Verifying WhatsApp’s End-To-End Encryption

A few days ago, WhatsApp announced that with the latest update, all their conversations would be end-to-end encrypted. I very briefly examined a conversation which WhatsApp was showing me was encrypted.

I asked the other party to send me a message, but I closed (force quit) WhatsApp first. As I’m running iOS, where apps cannot create daemons, it served the following purposes:

  • The app would be unable to maintain any open TCP connections.
  • The app would be unable to schedule local notifications.
  • The app would be unable to do client-side decryption in the background
  • The WhatsApp server would be forced to send me a push notification in order for me to get any notification at all.
  • The app would be unable to process that notification, because due to force quitting, application:didReceiveRemoteNotification:fetchCompletionHandler: does not get called.

That means that any notification would have to be a push notification, sent by WhatsApp’s servers to Apple, who would then send it to me.

The push notification contained the message in plain text. Therefore, WhatsApp, and then later Apple, had access to the message in its decrypted form. I don’t know if an encrypted version of the message exists, but as long as any server has access to a decrypted copy, the encryption is worthless.

UPDATE: As multiple people have pointed out, WhatsApp could be using PushKit, which can wake up a VoIP-enabled app even if it has previously been force-quit by the user. Testing it would require access to a device with iOS 7, which I didn’t. But there is another way of testing it. When restarting an iPhone, its file system is encrypted until it’s first unlocked. That means that regular push notifications would still be shown, but if a notification were to require a local decryption first, the system wouldn’t work due to the inaccessibility of the private key.

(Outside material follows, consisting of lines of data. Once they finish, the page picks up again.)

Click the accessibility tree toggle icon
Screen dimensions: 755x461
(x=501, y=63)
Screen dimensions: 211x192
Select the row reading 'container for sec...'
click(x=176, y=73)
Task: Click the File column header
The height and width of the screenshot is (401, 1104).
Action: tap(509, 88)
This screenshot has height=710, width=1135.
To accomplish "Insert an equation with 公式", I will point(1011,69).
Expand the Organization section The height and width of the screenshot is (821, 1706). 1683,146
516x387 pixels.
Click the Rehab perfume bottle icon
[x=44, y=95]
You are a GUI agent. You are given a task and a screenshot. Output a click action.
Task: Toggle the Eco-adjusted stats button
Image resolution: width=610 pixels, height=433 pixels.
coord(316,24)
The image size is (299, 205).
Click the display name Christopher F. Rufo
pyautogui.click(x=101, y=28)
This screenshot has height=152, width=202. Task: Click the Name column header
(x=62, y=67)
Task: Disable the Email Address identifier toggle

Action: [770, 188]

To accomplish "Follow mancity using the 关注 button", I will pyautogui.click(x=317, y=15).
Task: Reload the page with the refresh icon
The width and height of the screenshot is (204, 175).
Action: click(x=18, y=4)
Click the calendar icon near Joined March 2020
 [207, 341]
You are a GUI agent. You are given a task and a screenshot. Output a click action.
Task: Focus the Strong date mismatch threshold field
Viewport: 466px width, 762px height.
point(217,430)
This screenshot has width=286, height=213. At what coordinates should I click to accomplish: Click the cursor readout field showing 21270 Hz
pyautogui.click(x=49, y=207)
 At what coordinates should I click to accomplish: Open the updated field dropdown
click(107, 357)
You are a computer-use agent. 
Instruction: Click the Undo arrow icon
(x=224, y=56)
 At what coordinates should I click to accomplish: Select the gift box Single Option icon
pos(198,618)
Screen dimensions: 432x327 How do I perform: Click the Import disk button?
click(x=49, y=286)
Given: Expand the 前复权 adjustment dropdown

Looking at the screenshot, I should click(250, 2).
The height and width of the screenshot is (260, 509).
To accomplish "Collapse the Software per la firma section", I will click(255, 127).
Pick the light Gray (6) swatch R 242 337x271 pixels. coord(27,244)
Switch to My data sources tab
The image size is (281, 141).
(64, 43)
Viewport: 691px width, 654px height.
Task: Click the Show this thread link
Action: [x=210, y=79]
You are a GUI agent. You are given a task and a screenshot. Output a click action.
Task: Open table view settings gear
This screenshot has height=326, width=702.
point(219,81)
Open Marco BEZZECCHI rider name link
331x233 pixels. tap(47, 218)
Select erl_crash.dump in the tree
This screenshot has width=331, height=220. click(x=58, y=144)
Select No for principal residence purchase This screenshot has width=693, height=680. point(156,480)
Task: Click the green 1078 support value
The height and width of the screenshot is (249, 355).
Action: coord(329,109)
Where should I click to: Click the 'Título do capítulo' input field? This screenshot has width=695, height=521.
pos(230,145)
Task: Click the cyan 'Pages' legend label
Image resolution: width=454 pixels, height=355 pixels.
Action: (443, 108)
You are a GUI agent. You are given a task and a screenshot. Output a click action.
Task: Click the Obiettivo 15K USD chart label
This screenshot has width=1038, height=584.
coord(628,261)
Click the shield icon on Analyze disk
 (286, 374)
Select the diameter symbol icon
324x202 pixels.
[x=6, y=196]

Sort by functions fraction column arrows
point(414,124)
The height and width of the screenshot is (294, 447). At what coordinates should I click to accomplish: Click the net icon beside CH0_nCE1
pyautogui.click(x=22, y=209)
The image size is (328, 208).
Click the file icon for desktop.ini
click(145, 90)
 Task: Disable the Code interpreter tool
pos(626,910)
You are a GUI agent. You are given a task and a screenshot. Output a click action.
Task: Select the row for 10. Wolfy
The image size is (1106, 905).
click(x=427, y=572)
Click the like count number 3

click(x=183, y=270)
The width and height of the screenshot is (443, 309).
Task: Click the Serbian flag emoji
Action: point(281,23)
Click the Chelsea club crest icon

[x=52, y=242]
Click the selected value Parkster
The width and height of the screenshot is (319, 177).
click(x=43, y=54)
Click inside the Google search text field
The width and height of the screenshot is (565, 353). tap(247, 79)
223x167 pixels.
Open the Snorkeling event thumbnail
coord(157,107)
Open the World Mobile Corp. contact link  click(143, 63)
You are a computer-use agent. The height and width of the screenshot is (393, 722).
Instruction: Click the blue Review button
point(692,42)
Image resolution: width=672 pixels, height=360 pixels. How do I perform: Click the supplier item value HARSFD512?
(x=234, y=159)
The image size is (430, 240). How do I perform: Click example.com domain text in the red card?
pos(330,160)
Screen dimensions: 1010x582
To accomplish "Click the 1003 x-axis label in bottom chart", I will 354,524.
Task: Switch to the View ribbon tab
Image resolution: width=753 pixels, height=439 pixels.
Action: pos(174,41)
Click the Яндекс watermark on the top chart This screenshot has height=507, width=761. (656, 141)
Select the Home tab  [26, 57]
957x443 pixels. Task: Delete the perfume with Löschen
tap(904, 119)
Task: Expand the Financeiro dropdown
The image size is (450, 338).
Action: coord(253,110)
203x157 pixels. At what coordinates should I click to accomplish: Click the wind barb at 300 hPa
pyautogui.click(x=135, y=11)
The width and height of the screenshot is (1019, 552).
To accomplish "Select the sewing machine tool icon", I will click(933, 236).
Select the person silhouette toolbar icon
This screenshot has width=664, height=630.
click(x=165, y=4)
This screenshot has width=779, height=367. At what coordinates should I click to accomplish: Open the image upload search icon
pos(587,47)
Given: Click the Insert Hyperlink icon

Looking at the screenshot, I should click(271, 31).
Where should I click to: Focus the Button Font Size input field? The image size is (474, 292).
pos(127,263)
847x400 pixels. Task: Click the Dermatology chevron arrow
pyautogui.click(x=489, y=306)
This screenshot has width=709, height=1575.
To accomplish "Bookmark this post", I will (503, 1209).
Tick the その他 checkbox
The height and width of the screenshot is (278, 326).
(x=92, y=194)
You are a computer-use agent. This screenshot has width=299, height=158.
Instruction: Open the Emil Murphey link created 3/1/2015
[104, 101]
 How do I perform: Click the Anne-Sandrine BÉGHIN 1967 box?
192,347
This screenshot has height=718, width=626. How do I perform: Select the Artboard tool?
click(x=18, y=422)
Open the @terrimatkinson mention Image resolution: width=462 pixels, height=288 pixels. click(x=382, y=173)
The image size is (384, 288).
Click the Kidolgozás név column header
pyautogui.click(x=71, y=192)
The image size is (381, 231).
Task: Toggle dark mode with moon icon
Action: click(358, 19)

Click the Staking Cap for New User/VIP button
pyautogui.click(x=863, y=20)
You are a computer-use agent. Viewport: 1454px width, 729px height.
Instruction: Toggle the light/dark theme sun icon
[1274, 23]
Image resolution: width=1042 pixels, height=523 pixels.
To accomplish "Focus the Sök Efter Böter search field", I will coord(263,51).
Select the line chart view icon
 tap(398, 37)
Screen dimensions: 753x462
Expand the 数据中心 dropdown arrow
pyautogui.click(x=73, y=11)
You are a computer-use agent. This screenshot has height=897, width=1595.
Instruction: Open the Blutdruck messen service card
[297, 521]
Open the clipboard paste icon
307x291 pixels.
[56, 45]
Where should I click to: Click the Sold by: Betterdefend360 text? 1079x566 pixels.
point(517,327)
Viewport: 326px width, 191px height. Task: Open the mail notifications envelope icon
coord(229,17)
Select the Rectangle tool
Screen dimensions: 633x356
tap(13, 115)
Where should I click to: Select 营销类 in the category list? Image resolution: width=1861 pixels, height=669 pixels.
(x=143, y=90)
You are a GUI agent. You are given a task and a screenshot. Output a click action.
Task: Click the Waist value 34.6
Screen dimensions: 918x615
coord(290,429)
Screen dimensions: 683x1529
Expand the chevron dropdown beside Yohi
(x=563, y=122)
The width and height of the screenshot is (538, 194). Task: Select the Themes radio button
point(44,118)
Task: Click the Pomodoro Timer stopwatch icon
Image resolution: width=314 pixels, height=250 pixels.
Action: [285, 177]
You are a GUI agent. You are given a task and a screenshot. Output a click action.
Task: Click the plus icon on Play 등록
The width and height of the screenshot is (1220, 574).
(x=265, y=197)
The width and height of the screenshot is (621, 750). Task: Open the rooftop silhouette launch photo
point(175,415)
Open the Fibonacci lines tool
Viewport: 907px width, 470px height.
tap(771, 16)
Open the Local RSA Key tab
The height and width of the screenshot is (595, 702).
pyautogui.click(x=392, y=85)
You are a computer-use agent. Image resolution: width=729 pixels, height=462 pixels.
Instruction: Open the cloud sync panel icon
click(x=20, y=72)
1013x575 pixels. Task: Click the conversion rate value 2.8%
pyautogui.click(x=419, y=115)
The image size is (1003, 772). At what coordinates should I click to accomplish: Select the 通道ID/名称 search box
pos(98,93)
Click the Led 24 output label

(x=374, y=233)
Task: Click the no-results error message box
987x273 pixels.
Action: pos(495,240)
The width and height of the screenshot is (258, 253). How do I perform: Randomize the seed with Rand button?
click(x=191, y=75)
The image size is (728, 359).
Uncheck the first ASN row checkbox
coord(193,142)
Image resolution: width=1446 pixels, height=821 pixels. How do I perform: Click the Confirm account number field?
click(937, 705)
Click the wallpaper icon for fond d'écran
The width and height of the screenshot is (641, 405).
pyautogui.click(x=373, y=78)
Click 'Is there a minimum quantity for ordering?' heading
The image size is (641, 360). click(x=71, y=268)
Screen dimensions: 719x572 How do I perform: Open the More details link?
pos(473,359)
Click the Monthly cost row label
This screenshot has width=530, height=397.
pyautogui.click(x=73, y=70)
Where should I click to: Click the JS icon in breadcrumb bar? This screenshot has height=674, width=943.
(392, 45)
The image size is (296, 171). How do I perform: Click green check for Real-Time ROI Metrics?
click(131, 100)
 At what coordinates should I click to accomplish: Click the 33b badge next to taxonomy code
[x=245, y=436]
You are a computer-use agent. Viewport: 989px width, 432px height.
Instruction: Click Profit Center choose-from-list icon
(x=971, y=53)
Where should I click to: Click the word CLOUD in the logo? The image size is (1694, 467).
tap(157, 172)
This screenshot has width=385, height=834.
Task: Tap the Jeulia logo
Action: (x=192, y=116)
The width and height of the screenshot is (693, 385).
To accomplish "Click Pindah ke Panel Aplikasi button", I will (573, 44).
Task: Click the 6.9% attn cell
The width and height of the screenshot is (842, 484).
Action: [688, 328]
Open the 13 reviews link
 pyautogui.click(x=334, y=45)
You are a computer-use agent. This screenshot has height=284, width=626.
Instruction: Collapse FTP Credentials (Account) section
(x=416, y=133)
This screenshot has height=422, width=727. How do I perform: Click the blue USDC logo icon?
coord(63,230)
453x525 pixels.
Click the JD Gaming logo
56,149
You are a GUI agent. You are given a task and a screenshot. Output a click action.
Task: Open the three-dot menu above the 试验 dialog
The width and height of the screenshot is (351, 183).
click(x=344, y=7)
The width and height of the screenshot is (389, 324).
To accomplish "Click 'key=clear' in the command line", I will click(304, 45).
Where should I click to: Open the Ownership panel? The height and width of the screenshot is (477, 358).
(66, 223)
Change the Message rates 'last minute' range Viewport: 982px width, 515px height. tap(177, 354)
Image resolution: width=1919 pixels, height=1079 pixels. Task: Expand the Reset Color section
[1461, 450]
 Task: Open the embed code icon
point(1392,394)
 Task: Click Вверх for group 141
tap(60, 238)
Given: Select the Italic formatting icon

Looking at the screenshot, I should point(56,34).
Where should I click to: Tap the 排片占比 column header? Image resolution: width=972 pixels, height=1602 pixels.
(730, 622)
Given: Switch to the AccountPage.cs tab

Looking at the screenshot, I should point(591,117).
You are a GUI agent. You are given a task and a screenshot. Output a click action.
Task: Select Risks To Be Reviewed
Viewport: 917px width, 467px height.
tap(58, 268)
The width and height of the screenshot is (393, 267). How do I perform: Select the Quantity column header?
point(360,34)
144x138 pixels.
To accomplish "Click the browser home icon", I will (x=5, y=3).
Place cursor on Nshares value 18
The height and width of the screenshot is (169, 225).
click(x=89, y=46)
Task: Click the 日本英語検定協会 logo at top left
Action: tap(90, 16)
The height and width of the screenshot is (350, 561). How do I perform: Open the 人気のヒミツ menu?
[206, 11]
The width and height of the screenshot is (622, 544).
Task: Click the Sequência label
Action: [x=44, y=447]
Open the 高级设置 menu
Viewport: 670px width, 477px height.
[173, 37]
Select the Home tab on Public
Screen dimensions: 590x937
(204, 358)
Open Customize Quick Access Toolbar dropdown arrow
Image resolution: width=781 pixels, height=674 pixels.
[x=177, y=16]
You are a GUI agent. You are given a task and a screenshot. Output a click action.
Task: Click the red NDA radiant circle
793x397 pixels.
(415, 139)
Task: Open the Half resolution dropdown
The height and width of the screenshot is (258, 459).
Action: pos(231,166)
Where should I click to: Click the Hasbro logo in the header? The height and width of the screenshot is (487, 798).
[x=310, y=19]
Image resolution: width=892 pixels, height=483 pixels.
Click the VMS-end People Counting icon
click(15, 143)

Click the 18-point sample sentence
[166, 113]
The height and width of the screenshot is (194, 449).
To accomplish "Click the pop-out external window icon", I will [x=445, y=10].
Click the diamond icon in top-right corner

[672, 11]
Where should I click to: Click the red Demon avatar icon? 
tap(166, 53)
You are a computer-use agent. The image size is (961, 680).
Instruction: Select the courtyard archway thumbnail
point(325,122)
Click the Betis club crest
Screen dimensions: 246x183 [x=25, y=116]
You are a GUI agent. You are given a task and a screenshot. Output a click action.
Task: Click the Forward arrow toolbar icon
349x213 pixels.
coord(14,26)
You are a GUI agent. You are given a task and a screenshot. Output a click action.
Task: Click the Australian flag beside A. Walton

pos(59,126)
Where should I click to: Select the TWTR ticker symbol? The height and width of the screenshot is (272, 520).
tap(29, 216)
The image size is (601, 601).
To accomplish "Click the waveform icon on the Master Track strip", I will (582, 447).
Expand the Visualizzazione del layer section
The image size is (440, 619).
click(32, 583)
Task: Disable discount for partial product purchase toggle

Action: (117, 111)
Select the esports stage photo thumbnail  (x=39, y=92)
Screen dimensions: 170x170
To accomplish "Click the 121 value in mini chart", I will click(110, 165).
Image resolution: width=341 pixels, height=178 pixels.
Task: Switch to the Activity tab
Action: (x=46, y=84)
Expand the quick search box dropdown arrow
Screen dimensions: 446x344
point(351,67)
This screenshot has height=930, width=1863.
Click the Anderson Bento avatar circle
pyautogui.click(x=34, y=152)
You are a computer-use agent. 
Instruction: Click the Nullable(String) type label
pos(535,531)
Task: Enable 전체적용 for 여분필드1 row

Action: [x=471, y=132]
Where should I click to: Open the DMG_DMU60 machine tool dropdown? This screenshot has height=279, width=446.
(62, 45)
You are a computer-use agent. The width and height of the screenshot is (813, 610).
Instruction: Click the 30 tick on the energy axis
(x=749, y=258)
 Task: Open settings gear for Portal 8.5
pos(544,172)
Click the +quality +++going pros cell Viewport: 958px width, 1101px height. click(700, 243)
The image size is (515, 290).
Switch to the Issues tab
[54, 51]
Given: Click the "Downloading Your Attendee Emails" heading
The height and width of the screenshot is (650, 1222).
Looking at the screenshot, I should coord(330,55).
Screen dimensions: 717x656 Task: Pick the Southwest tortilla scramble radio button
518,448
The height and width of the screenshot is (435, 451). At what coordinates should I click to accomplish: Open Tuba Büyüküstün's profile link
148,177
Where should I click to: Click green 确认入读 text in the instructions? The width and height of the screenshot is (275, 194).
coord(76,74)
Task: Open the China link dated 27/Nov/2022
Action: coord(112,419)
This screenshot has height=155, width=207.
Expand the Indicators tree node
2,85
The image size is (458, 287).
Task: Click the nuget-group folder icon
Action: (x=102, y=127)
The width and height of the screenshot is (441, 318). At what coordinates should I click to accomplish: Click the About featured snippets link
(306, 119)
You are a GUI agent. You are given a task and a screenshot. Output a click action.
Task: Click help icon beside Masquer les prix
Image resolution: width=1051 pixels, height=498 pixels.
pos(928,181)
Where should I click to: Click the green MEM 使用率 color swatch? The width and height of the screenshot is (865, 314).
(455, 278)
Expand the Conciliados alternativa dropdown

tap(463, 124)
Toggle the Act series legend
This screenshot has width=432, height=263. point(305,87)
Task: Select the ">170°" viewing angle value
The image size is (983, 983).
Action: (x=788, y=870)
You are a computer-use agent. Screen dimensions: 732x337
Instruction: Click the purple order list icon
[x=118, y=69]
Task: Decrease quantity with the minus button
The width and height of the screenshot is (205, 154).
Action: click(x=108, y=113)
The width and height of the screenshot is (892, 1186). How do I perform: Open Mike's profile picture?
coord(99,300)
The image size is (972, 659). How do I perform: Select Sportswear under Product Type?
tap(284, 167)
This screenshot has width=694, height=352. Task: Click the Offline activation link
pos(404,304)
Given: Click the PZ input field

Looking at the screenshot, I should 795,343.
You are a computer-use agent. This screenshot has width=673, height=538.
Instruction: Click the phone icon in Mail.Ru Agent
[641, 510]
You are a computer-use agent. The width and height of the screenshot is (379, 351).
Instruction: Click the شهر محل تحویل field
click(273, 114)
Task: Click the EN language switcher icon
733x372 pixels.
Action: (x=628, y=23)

I restarted my iPhone, and it automatically connected to the cellular network. It couldn’t connect to the WiFi because the password was encrypted until I unlocked it. When a friend sent me a message using Facebook’s Messenger, it instantly appeared. I did not, however, receive any push notifications from WhatsApp, even though he was sending messages.

When I unlocked the phone, WhatsApp notifications still weren’t arriving. It wasn’t until I first opened the application after the restart and then quit it again that notifications started working.

Thus, it appears that not only does WhatsApp end-to-end encrypt messages, but it does a better job at usability than any other end-to-end-encrypted messenger I know.

Big thanks to Harshil Shah, Frederik Riedel, and Mert Dümenci for pointing out PushKit for VoIP apps and helping me test.